You would need to connect men not being as prevalent in child care profession roles to some sort of systemic harm. Or women not being as prevalent in construction worker roles. Just because there's a discrepancy between the two genders doesn't mean there's systemic harm stemming from it.
the harm in child care and education should be obvious: children need role models of both genders. in no other profession is it as important for gender parity to be enforced. so at least in that area there is most certainly a systemic harm if one gender dominates.
every adult the children come in contact with is a role model. children don't select their role models. the amount of time that children spend in kindergarten and school makes that inevitable. for good and for bad. you can't not count on children getting their role models from there, but you can't even avoid it. children need role models from both genders. and if there is no gender parity (or something reasonably close) in education, then they are not getting the role models they need.
I've thought a bit about this since you made the comment, and I think your point about education in particular has a lot of merit. I would normally dispute how you phrased your last sentence, but I've noticed this decline in how boys perform in school, and also noticed that the teaching profession is highly gendered. Thanks for the discussion, you've given me a bunch to think about.
You can always claim harm, but proving it is a different story.
Policies like that are based on results of psychological research such as "stereotype threat", which has recently fallen victim to the reproducibility crisis.
In other words, the entire social engineering structure of such laws may be a house built on sand.

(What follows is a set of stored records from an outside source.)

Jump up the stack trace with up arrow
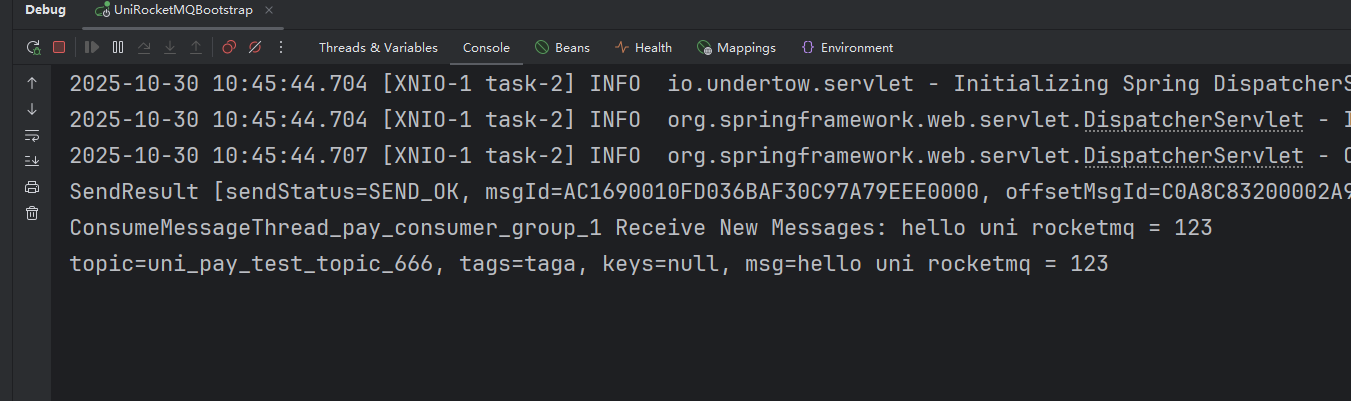The width and height of the screenshot is (1351, 401). click(x=32, y=83)
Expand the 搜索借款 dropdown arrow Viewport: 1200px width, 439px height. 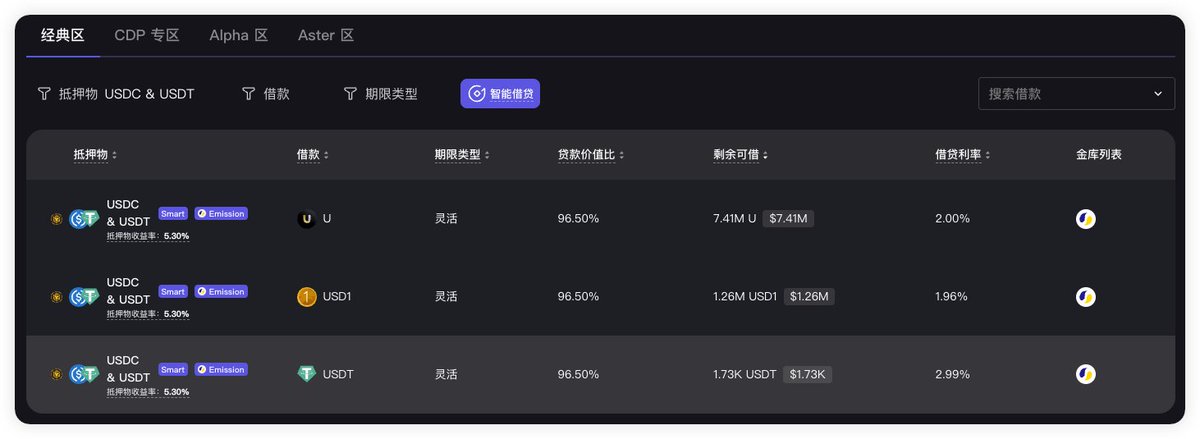[x=1158, y=94]
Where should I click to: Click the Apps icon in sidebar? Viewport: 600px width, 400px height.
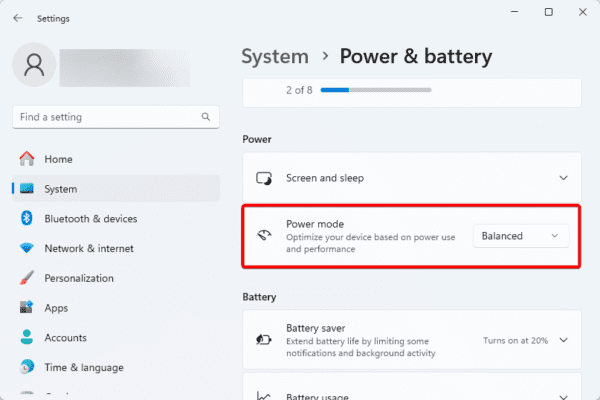[x=26, y=309]
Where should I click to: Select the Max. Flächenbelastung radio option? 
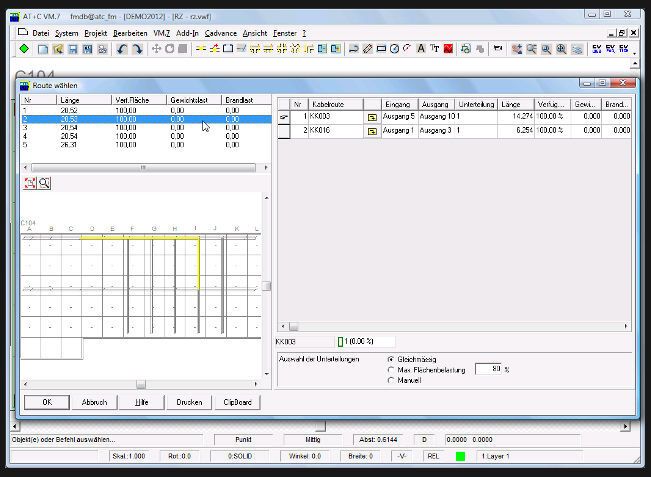390,369
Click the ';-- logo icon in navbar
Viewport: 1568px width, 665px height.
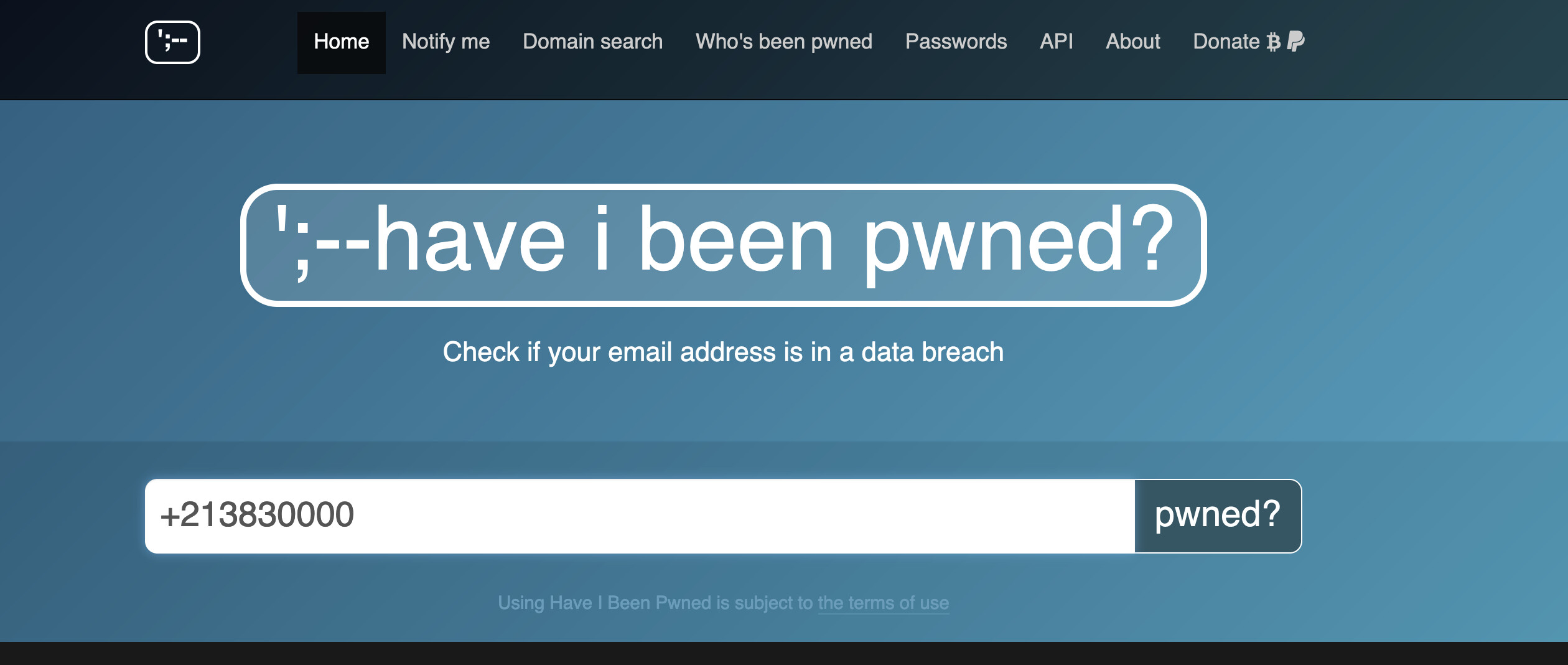172,42
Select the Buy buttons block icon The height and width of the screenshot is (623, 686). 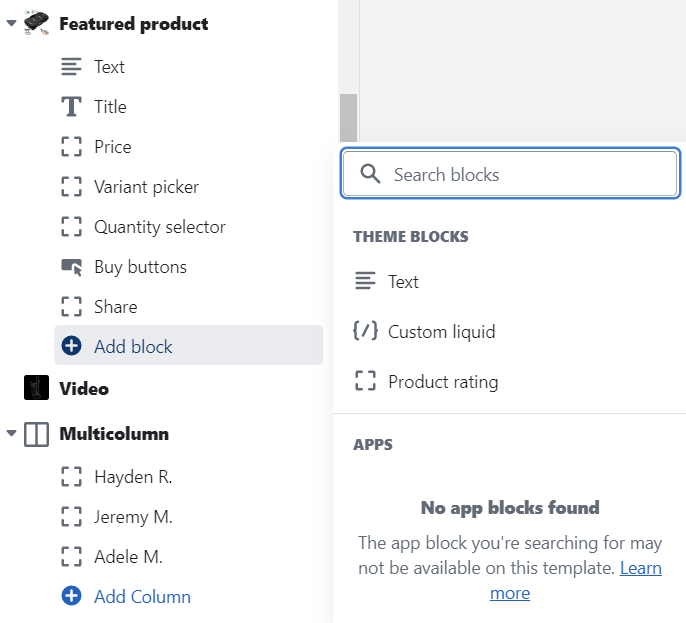(71, 267)
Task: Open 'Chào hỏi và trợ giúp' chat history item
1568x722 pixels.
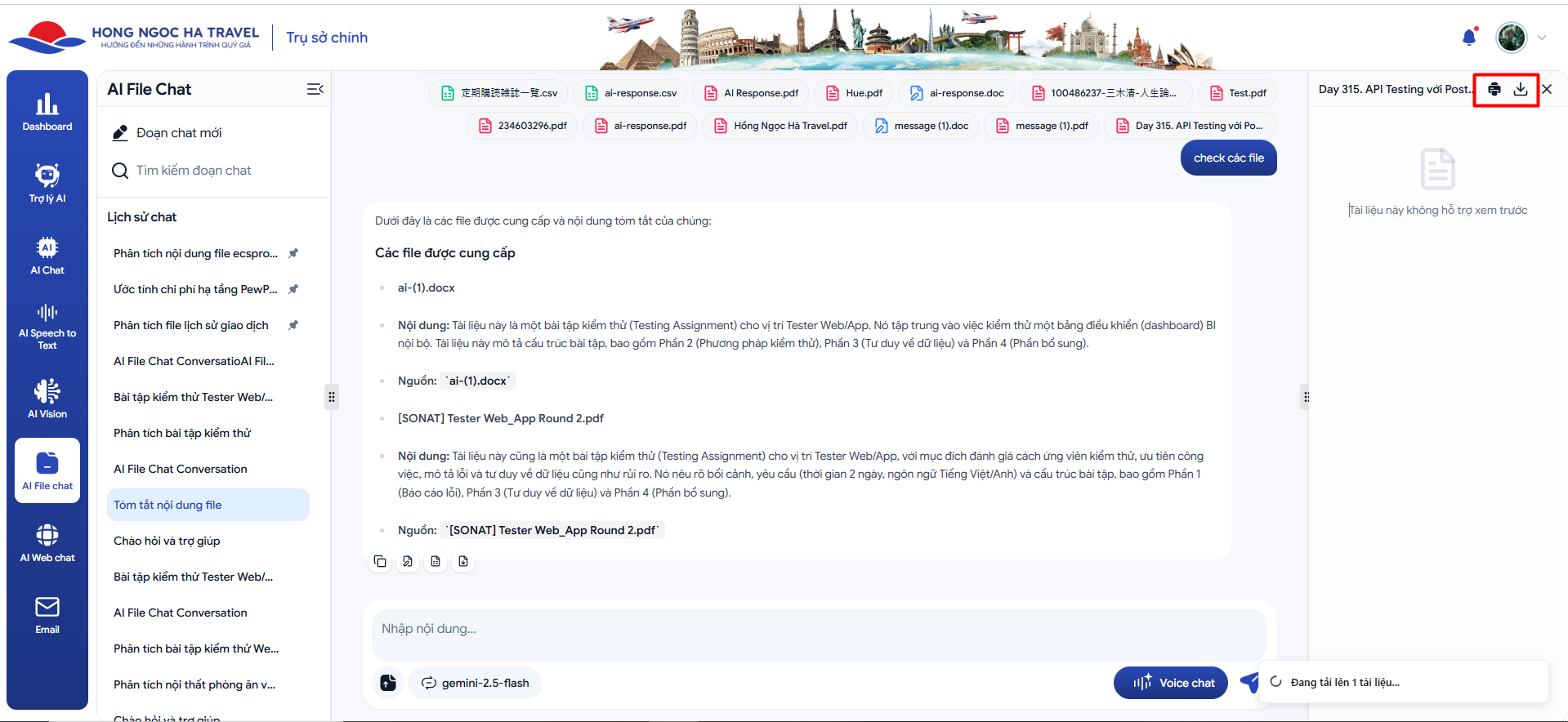Action: [167, 541]
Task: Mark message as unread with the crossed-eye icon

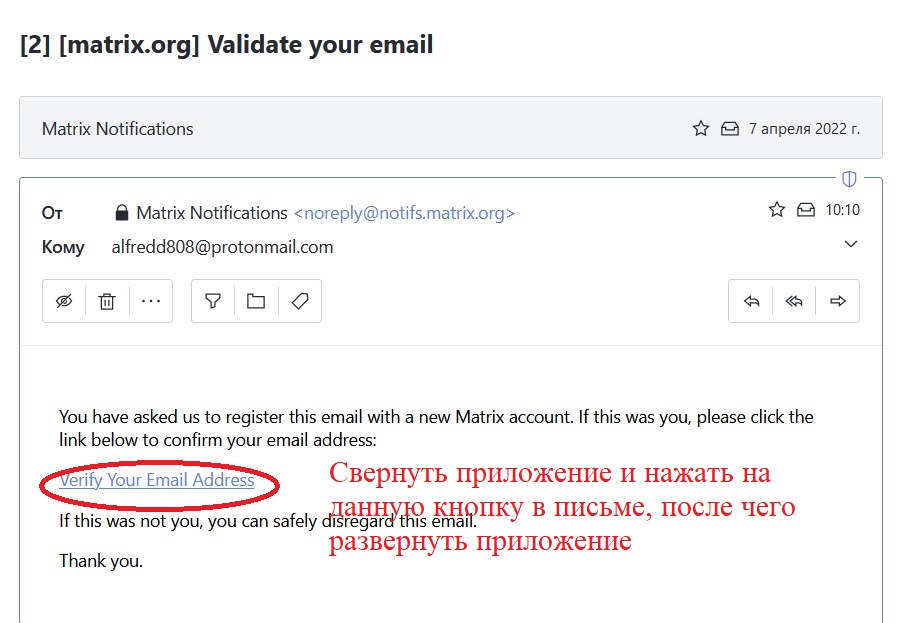Action: pyautogui.click(x=64, y=301)
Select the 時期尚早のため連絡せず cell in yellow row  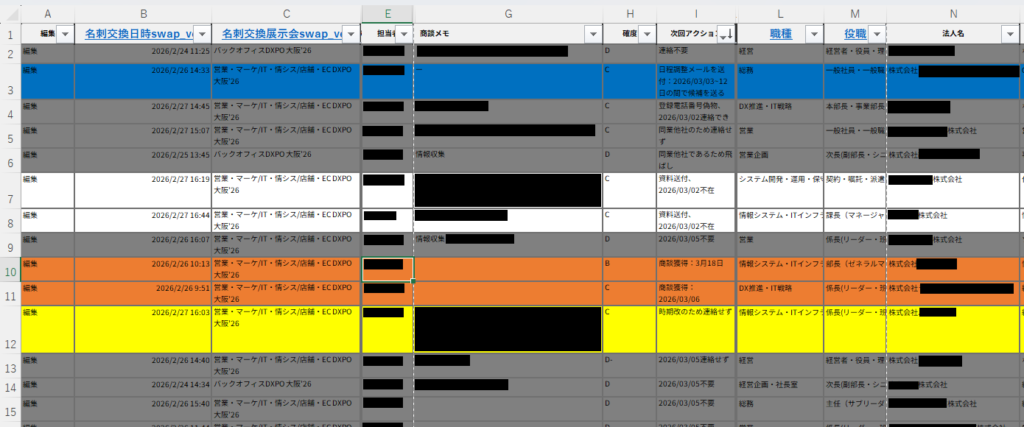point(694,313)
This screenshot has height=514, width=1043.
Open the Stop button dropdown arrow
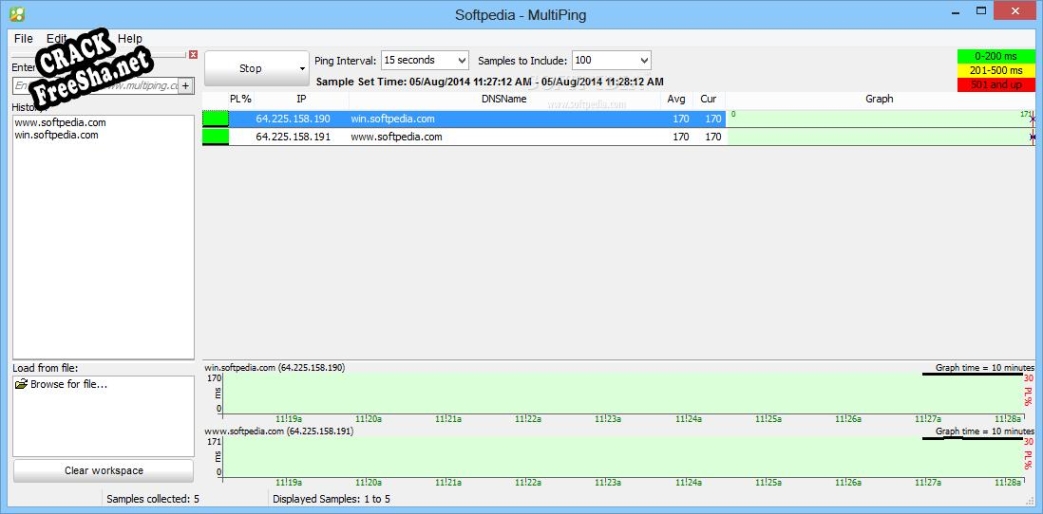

Scope matters. On the level of the entire economy? Possibly yes, but you haven't shown that the entire economy will discriminate against X or Y; respective preferences of individual players may well balance out.
On the level of a single Acme, Inc.? What if that particular organization is unofficially hostile to a particular gender? I would say that in such case, it is more harmful to join it blindly and then suffer from the generally unfriendly environment than to steer clear of them in time.
I wouldn't personally like to become an employee in a corporation that prefers not to employ men and is only forced to do so by external powers. And I would prefer them to be honest and advertise that openly, to save my time and theirs from making an unhappy match.
How does what is advertised to you affect your opportunities? Opportunities are things that are available to you. Obviously people can seek out opportunities. They don't have to have them thrust in front of them.
If a company gets 0% response from a certain group, why should they have to pay for ads, when the likelihood they will find a candidate is next to nothing?
This also only ever goes in one direction. A friend of mine works for a company run by and employs 100% women.
In any other context, it would be illegal. Instead, it's considered 'diverse' and 'empowering'.
Based on statistics alone, it's obvious the company is hiring women based on choice.
Tech companies, like Duo, touted the fact that they had all women development teams a few years back. When discrimination like this is an accepted practice, I stop listening.
Maybe Tech companies like Duo are just running gendered job ads, and that's why men aren't applying - they never see the ads. By your logic, that would be totally acceptable, right?
Are you saying the harm from gender-based employment discrimination needs to be demonstrated, or that harm from facebook's permitting of that discrimination needs to be demonstrated?
The job was posted was in the bottom of a locked filing cabinet stuck in a disused lavatory with a sign on the door saying 'Beware of the Leopard.'
But it was posted, and apparently that's what matters. So the ads that signpost you to the posting that only [people with special glasses] can see are just peachy.